■ Excerpted text:
____________________

University of Copenhagen has aimed at generating pluripotent porcine stem cell lines and performing neural differentiation of these lines. The pluripotent stem cell types, which have been studied, were ESCs, embryonic germ cells (EGCs), and induced pluripotent stem cells (iPSCs).

In order to characterise the biology of and find markers for pluripotency in the pig, studies of the pluripotent cell types of the embryo (inner cell mass (ICM) and epiblasts) have been performed with respect to effects of transcription factors and epigenetic changes. Expression profiling of the porcine embryo with particular focus on the development of the ICM to the epiblast has been investigated (Hall et al., 2010). Likewise, epigenetic characteristics with respect to DNA methylation and histone modifications during initial embryonic development in the pig were studied (Deshmukh et al., 2011, 2012; Gao et al., 2010, 2011a,b). This work forms a solid future basis for the use of pluripotency markers on porcine cell cultures.

Elaborate experiments have been performed in order to establish pluripotent porcine ESCs. Although well-defined methods for establishing outgrowth of pluripotent cells from the ICM and epiblast were tested, the cells lost their pluripotency over a few passages (Wolf et al., 2010). Other laboratories have obtained similar results. Due to the fact that porcine ESCs could not be established, establishment of alternative types of porcine pluripotent stem cells were pursued including EGCs and iPSCs.

____________________

■ Data records:
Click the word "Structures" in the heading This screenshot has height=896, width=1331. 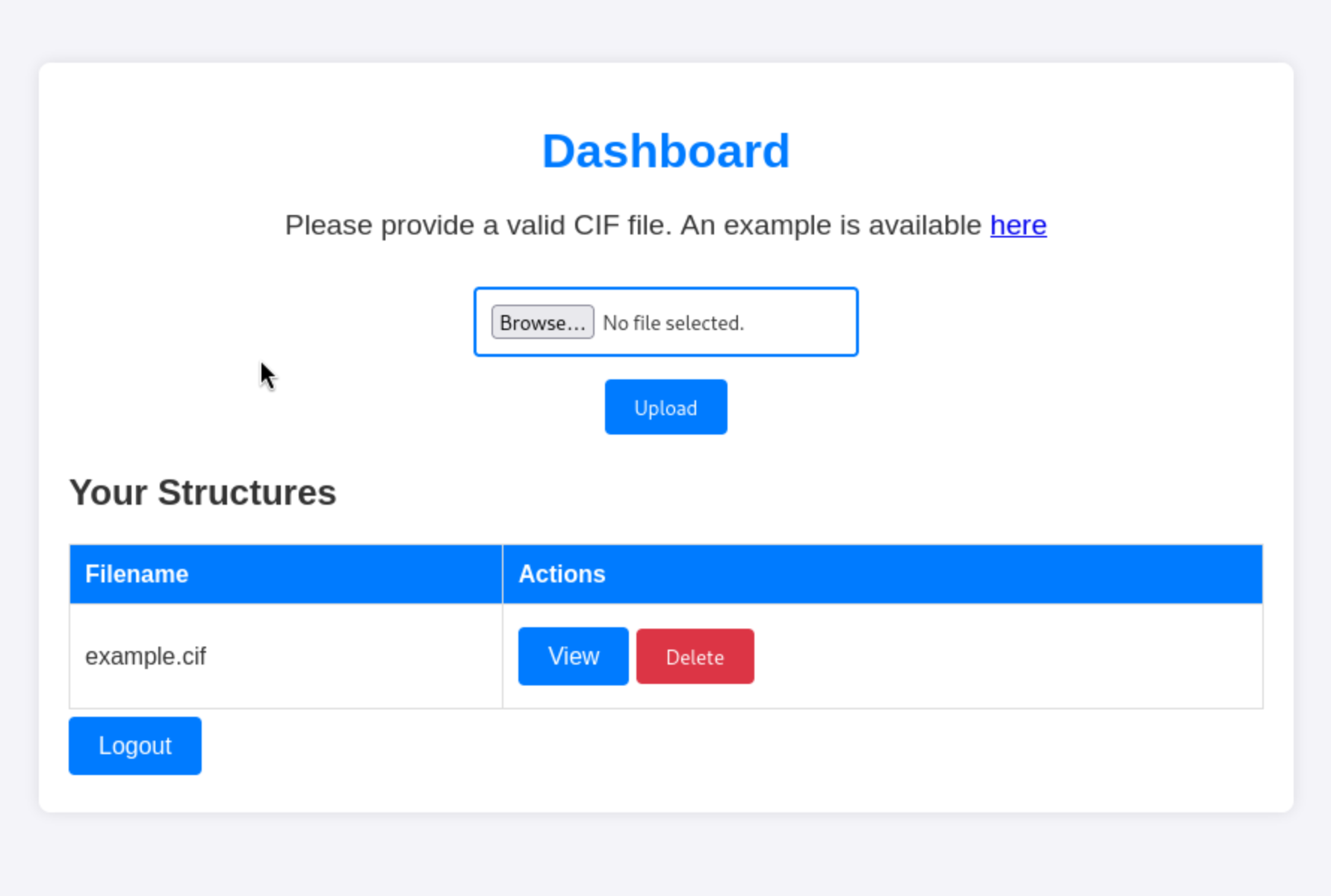click(246, 493)
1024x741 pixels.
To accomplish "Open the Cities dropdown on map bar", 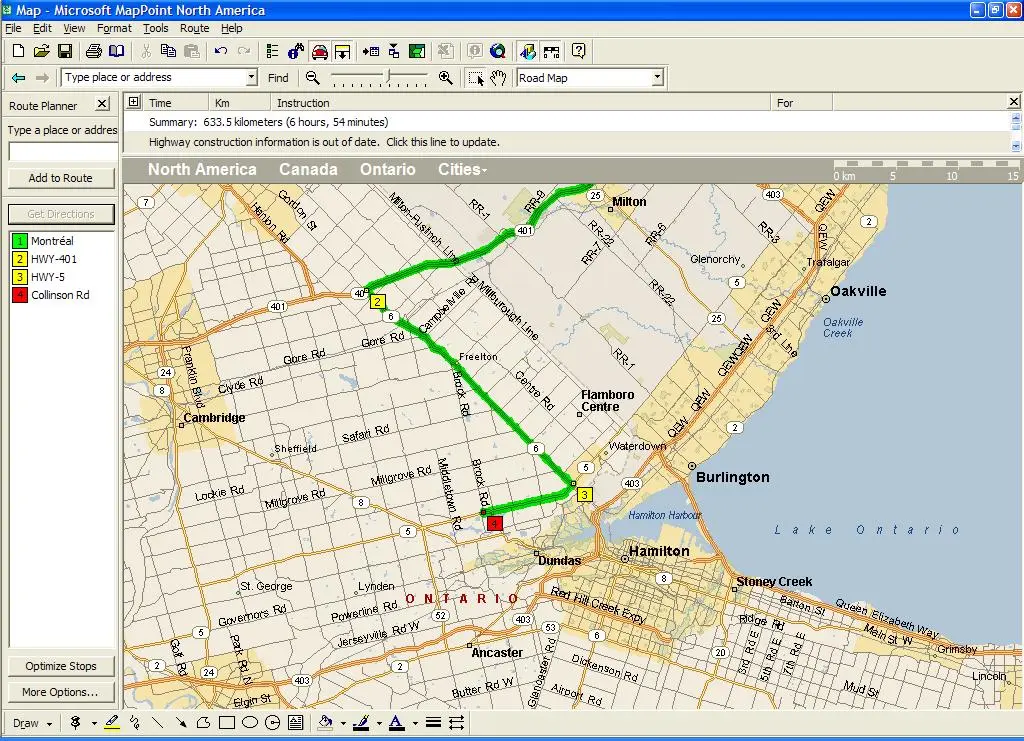I will [x=462, y=170].
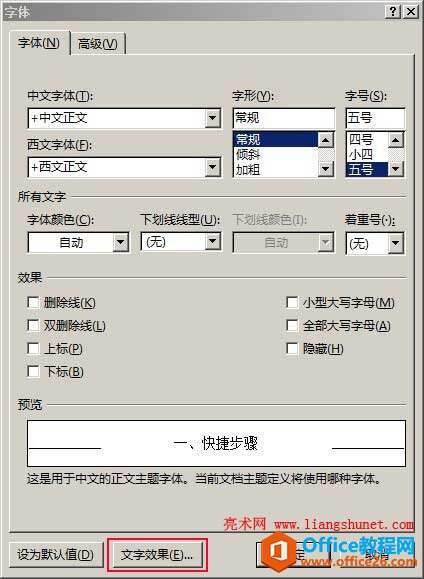Enable the 删除线 strikethrough checkbox
The width and height of the screenshot is (424, 579).
coord(33,303)
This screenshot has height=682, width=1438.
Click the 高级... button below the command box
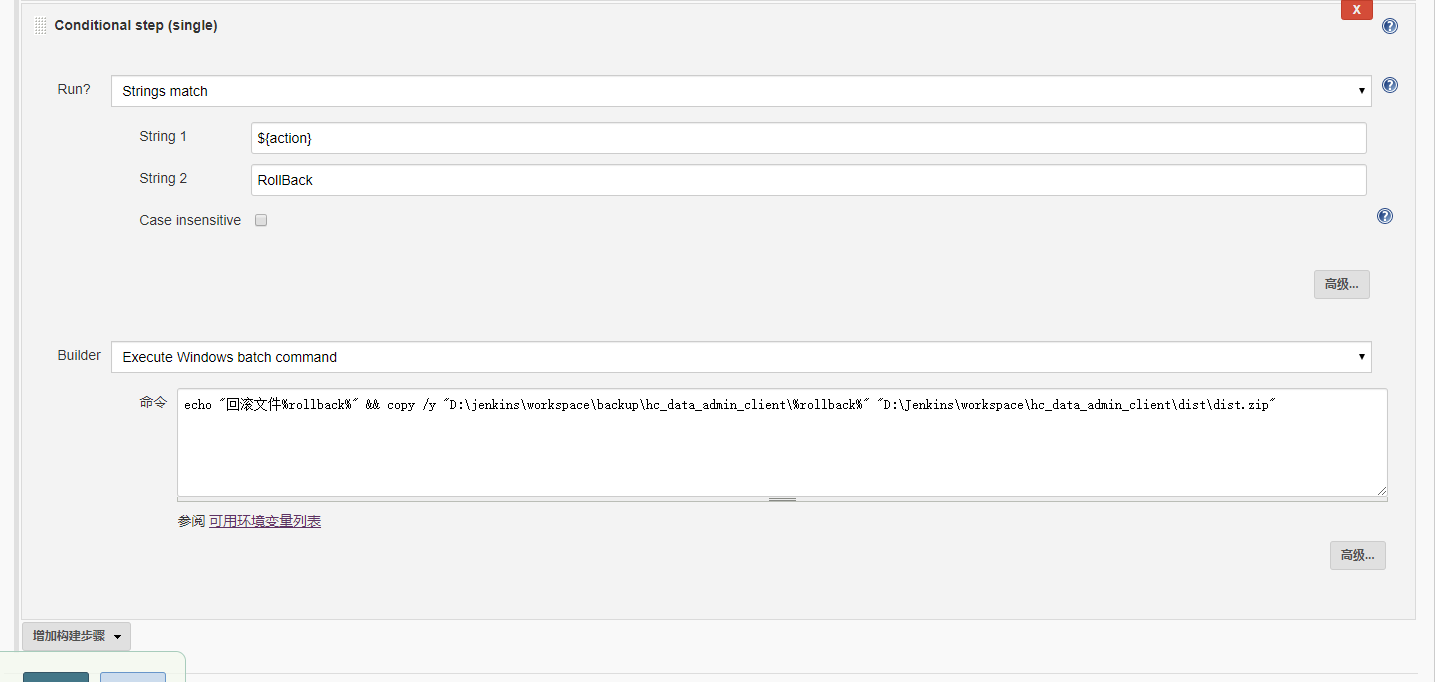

____________________

■ Problems to work on:
- A) Translate this sentence from the text on porcine stem cells into Spanish: "Other laboratories have obtained similar results."
- B) In the text on porcine stem cells, turn the paragraph beginning "Elaborate experiments have been performed" into a short bulleted list that keeps its main facts.
- C) Retype the part of the text on porcine stem cells that begins at the words "University of Copenhagen" and stops after the words "stem cells (iPSCs).".

■ Response list:
- A) Otros laboratorios han obtenido resultados similares.

- B)
- Extensive experiments aimed to establish pluripotent porcine ESCs.
- Well-defined methods for growing pluripotent cells from the ICM and epiblast were tested, but the cells lost pluripotency within a few passages (Wolf et al., 2010).
- Other laboratories got similar results.
- Because porcine ESCs could not be established, alternative pluripotent stem cell types, EGCs and iPSCs, were pursued.

- C)
University of Copenhagen has aimed at generating pluripotent porcine stem cell lines and performing neural differentiation of these lines. The pluripotent stem cell types, which have been studied, were ESCs, embryonic germ cells (EGCs), and induced pluripotent stem cells (iPSCs).